Re: Strike Boats...
From: Roger Books <books@m...>
Date: Tue, 15 Feb 2000 13:30:43 -0500 (EST)
Subject: Re: Strike Boats...
On 13-Feb-00 at 23:54, Sean Bayan Schoonmaker (schoon@aimnet.com) wrote:
> >...the tug + sublight strikeboat option will give you fewer
strikeboats
> >and weaker supporting warships than the non-tug warship + FTL
> >strikeboat option does. As you pointed out earlier, strikeboats need
> >numbers to be effective.
>
> Huh? My comment was about trying to make the smallest possible
package, not
> necessarily the most cost efficient.
>
> >Which would you prefer: 41 FTL strikeboats and 2 battleships with 40
> >hull boxes each, or 36 sublight strikeboats and 2 "battleships" with
36
> >hull boxes each? All strikeboats have the same hull, armour, thrust
> >rating and armament regardless of the option you choose; the
> >battleships have the same armour, thrust and armament but not the
same
> >hull.
>
> I'm afraid that I don't always design with the mini-maxing in mind. I
don't
> disagree that 10% is less than 20% when calculating FTL costs.

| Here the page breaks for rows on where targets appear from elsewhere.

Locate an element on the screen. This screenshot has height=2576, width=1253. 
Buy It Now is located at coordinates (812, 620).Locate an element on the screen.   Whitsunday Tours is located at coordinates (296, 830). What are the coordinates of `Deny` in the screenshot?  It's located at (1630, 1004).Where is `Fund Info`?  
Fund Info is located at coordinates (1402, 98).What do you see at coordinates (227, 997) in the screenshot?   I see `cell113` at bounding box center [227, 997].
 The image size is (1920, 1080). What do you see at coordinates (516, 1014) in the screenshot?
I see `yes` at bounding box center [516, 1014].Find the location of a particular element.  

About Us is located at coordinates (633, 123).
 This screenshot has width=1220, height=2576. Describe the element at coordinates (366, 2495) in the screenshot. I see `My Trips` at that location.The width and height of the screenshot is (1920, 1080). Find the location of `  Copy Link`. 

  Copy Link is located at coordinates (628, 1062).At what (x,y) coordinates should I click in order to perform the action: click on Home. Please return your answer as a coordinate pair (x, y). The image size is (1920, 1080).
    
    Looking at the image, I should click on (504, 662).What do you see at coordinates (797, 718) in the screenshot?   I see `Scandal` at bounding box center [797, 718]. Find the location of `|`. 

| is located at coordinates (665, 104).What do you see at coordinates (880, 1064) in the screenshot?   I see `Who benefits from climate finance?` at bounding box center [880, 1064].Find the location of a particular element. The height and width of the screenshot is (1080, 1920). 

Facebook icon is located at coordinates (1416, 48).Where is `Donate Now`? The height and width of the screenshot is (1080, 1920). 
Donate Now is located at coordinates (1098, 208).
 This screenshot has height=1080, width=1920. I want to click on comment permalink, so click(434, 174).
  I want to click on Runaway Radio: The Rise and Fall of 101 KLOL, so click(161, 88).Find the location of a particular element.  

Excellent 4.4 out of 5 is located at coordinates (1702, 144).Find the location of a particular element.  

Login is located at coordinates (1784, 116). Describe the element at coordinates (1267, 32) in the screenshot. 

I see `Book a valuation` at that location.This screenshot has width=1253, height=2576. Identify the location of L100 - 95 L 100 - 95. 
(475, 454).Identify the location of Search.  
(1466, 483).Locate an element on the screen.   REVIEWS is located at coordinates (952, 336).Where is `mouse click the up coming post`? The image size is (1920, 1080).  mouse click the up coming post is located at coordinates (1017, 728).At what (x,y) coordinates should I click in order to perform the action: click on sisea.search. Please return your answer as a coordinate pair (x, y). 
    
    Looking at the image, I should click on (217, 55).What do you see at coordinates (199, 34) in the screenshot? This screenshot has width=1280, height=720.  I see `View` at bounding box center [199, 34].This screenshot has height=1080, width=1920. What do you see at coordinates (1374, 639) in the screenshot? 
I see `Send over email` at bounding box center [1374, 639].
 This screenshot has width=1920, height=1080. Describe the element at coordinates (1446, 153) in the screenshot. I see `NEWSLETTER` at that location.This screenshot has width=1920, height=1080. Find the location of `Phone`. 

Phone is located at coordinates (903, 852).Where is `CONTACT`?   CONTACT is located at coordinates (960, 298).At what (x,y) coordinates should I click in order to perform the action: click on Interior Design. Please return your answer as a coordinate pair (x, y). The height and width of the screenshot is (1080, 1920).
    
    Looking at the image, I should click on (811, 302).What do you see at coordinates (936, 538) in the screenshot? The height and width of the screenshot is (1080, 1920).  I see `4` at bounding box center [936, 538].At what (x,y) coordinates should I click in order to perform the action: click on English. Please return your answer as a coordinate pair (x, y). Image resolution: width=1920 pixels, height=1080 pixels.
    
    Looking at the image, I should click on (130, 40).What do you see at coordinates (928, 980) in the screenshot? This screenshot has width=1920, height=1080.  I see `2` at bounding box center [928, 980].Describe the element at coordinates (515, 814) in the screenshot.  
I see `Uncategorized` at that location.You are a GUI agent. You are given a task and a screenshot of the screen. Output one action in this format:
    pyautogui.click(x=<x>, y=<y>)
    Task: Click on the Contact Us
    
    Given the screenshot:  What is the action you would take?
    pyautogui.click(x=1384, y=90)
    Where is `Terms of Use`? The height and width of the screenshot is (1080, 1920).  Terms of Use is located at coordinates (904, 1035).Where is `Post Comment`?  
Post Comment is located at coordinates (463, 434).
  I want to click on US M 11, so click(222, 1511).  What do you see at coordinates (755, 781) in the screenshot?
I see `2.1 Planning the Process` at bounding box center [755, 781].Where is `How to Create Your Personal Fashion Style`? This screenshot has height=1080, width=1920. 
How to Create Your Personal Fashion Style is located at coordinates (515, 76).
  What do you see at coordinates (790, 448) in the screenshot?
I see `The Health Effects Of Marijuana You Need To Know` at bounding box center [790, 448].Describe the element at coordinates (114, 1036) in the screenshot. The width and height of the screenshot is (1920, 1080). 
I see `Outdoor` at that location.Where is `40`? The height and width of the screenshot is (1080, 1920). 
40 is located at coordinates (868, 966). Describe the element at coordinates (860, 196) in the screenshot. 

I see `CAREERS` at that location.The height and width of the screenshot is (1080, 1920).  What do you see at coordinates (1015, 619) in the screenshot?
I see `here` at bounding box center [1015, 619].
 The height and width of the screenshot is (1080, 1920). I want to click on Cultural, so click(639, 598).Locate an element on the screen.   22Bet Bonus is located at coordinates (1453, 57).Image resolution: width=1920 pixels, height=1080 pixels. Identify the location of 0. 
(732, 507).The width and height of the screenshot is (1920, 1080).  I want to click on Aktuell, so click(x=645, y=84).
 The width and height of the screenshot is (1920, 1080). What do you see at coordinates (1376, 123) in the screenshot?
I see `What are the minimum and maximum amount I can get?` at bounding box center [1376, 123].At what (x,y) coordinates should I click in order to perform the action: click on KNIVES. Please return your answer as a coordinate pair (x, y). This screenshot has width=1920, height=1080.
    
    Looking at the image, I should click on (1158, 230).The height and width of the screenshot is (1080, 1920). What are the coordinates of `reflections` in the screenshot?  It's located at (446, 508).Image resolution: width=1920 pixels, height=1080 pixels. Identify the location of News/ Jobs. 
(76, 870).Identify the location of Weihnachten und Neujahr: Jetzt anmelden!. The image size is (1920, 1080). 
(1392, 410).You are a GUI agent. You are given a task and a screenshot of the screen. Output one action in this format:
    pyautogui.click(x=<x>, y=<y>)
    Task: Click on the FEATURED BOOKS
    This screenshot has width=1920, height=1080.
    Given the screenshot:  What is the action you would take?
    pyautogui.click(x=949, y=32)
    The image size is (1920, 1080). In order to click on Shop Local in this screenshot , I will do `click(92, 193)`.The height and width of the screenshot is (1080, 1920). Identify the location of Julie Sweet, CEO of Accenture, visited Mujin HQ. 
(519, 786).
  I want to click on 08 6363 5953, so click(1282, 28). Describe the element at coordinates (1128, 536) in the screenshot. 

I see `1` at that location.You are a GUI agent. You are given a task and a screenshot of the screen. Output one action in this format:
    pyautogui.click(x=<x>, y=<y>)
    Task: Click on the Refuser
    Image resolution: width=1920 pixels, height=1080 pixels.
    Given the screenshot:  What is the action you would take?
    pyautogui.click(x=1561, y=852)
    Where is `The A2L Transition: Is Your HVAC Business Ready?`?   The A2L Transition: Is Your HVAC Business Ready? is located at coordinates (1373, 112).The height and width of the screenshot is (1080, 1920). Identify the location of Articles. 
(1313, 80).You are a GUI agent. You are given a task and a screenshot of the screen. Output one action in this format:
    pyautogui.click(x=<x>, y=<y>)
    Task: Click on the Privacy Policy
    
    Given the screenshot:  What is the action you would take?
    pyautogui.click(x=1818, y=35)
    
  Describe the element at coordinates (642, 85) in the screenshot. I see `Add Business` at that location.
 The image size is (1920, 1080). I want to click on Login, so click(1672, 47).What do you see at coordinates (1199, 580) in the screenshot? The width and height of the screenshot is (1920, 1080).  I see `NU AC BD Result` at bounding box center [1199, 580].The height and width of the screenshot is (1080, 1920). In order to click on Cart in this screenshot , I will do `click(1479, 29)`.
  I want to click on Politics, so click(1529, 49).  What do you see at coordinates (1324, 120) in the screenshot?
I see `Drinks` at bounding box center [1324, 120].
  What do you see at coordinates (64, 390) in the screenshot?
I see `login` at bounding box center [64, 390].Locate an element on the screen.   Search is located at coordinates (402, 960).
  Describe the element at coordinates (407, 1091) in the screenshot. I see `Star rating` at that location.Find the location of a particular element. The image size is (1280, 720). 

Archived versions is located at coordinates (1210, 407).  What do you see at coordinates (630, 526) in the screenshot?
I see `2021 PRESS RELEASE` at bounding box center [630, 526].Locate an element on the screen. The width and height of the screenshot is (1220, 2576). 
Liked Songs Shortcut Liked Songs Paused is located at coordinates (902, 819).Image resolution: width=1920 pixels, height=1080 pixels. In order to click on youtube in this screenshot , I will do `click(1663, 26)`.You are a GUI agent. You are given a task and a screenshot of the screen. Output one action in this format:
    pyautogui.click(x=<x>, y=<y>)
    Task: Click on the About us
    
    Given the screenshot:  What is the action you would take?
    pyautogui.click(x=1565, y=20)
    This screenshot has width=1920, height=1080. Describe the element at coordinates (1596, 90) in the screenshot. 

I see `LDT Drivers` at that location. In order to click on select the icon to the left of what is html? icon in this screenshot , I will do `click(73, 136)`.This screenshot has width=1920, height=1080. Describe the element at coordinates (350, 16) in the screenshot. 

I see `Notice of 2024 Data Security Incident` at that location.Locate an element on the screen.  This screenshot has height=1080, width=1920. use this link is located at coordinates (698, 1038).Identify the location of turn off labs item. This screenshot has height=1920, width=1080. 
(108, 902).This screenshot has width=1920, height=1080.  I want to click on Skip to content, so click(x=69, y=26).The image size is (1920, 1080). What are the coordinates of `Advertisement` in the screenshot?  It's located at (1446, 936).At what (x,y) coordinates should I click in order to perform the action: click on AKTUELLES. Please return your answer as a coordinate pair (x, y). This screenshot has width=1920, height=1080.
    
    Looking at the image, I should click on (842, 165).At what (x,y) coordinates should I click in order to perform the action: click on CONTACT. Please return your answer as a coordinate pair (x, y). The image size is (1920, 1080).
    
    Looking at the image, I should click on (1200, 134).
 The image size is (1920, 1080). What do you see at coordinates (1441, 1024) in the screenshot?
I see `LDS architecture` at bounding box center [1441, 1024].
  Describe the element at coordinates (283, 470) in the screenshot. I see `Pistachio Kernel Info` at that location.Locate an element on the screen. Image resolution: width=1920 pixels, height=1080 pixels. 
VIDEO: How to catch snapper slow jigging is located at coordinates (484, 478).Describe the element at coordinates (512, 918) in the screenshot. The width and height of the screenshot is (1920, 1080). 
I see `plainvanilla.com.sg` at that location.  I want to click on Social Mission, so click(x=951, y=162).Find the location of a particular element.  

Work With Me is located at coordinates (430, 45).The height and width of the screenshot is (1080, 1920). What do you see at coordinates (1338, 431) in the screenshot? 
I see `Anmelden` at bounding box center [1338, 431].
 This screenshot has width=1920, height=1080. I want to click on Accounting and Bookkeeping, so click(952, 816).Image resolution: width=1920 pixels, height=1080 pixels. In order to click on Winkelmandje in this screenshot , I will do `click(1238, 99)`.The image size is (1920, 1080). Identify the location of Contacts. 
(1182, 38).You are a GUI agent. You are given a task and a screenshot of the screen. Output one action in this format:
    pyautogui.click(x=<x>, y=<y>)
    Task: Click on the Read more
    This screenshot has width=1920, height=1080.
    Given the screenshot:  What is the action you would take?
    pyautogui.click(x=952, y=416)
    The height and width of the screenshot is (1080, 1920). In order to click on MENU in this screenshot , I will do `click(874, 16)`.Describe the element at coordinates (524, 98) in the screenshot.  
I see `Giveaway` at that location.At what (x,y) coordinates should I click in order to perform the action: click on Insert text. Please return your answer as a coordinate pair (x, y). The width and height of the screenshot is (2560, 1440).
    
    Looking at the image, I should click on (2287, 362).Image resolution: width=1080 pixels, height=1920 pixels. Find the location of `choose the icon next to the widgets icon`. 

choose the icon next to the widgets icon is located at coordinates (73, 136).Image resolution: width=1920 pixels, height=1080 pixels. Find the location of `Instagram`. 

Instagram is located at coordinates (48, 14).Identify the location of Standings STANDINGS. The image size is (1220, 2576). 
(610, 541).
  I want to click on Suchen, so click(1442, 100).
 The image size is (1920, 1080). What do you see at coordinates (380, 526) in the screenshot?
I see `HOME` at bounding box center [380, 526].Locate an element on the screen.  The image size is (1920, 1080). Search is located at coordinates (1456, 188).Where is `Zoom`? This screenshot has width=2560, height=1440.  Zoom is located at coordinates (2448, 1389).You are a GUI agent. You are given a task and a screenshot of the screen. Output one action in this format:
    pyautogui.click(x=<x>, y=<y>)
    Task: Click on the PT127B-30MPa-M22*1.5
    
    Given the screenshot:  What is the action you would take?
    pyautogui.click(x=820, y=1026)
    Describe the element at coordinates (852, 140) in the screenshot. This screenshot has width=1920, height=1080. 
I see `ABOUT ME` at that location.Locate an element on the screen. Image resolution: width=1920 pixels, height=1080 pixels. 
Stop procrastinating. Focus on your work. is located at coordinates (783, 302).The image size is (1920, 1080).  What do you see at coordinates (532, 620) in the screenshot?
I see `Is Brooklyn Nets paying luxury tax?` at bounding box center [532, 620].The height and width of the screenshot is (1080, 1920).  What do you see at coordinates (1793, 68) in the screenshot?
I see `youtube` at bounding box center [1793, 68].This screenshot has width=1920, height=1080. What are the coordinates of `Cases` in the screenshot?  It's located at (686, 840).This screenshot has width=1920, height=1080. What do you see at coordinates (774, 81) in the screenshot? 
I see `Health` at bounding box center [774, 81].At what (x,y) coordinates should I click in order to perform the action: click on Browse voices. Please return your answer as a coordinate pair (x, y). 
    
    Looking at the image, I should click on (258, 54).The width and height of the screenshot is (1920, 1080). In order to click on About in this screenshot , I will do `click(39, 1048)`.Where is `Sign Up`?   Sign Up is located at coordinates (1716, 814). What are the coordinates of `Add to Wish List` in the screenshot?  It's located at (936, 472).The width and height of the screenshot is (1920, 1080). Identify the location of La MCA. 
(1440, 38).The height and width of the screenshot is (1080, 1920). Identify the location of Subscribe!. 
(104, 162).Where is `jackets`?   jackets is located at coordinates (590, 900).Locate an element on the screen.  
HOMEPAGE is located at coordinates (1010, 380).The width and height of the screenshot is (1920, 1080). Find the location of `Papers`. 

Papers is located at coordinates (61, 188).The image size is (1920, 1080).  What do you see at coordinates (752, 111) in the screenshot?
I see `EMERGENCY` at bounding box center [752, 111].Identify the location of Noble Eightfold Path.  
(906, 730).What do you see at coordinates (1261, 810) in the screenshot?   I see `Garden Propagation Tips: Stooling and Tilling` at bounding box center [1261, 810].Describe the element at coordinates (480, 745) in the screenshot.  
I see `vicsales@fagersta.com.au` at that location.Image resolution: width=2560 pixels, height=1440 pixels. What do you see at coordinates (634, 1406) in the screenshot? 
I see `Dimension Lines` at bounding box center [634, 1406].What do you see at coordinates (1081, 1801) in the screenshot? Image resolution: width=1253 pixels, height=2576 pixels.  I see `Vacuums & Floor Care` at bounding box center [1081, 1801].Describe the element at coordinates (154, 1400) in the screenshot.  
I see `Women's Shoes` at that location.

From a
> purely tactical designperspective, you are correct.
>
> However, a non-FTL capable SB can serve the purpose of both SDB and
attack
> if you throw a couple tenders into your fleet mix. One design fills
both
> purposes: the procurement officers love that one.
Campaign vision versus battle vision. I build monitors in our current
campaign game. Most of the time they sit in a single system as an
addition to the local defense sources. Occasionally, for an important
battle that I cannot afford to lose, I have one of my Tugs grab up
a monitor and bring it along. If we were playing "force the tugs on
the board" I would have the Tug FTL out on the first turn.